What is required — Retype every record below exactly as it appears.

Saved entries
*****

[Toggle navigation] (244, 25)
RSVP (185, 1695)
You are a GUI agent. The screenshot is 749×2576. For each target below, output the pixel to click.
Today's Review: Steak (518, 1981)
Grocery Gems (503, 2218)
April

*****

Expected answer —
[Toggle navigation] (244, 25)
RSVP (185, 1695)
You are a GUI agent. The screenshot is 749×2576. For each target below, output the pixel to click.
Today's Review: Steak (518, 1981)
Grocery Gems (503, 2218)
April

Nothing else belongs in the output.